(What is expected):
Reproduce word for word the passage of the Twin Peaks excerpt below, starting at "It is too superficial" and ending at "has many, too.".

-- Excerpt follows --

Twin Peaks was first released during a time when diversity was not a talking point. As a brown woman with a marginalized biracial identity, I was long accustomed to relating with stories that had very little in common with my own because I had no choice. I love pop culture. American film and television was my window into American identity while I grew up in Sri Lanka, Zambia, Thailand, Pakistan, and India. I’m also highly sensitive and empathic, so I tend to relate and identify easily with people totally unlike me as a matter of course. Like Atticus Finch said, I’m constantly walking around in other people’s shoes. You keep telling me I need to control it more or better, but it just doesn’t feel like me. You know?
One of the ways I negotiate the whiteness in Twin Peaks is by thinking of the characters as archetypes. They are representative of primal human journeys, and the variety of ways lives go well or spiral into descents of madness, rage, and violence. In this respect, Laura Palmer is every woman who has been abused, raped, battered. She is the stories of shame we keep hidden, locked away. She is the secrets we keep even from those we love the most. She is horrible decisions we make once another human being has convinced us we have no value. She carries all our regrets and lost time.
It is too superficial a reading to say that Laura Palmer embodies the virgin/whore dichotomy. Like many abused women, Laura Palmer is The Joker, The Trickster. People see what they want to see when they look at her. Their description of who they think Laura is only reflects who they wish her to be. Think about Celeste Wright in HBO’s Big Little Lies. Everyone sees a gorgeous woman, kind, intelligent, a loving mother, an accomplished lawyer. They conveniently overlook all her evident pain.
When in an abusive situation, we learn how to craft convincing masks. It’s a modern survival mechanism. We put on make-up or sunglasses or a long-sleeve shirt to cover up the evidence. We don’t wince when someone touches a sore spot. We smile big so nobody knows. We inadvertently end up helping construct and decorate our own prison cells. Every woman has her stories. Every abuse survivor has many, too.

-- Excerpt concluded --
-- Data shown follows --

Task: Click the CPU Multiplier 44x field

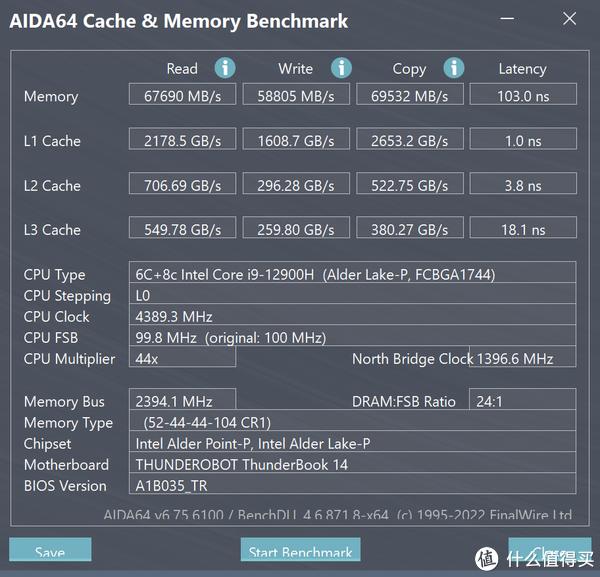Action: pyautogui.click(x=182, y=357)
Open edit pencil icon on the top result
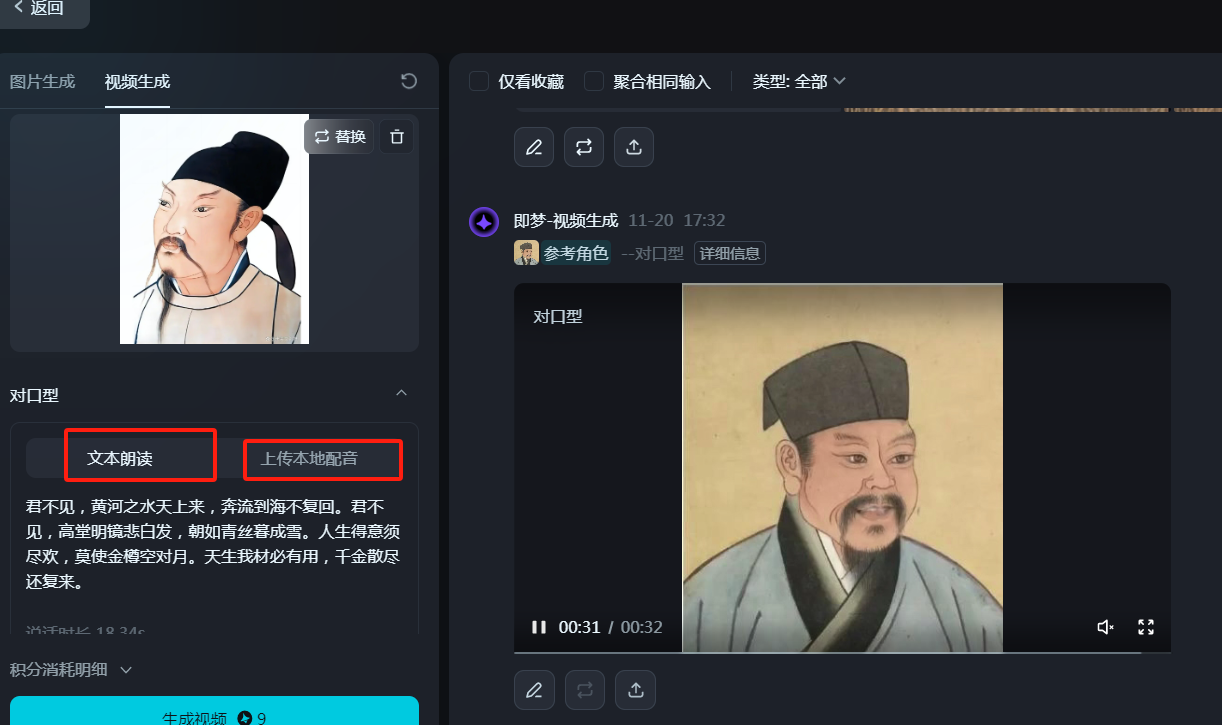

-- Data shown concluded --

(Exercise solution):
It is too superficial a reading to say that Laura Palmer embodies the virgin/whore dichotomy. Like many abused women, Laura Palmer is The Joker, The Trickster. People see what they want to see when they look at her. Their description of who they think Laura is only reflects who they wish her to be. Think about Celeste Wright in HBO’s Big Little Lies. Everyone sees a gorgeous woman, kind, intelligent, a loving mother, an accomplished lawyer. They conveniently overlook all her evident pain.
When in an abusive situation, we learn how to craft convincing masks. It’s a modern survival mechanism. We put on make-up or sunglasses or a long-sleeve shirt to cover up the evidence. We don’t wince when someone touches a sore spot. We smile big so nobody knows. We inadvertently end up helping construct and decorate our own prison cells. Every woman has her stories. Every abuse survivor has many, too.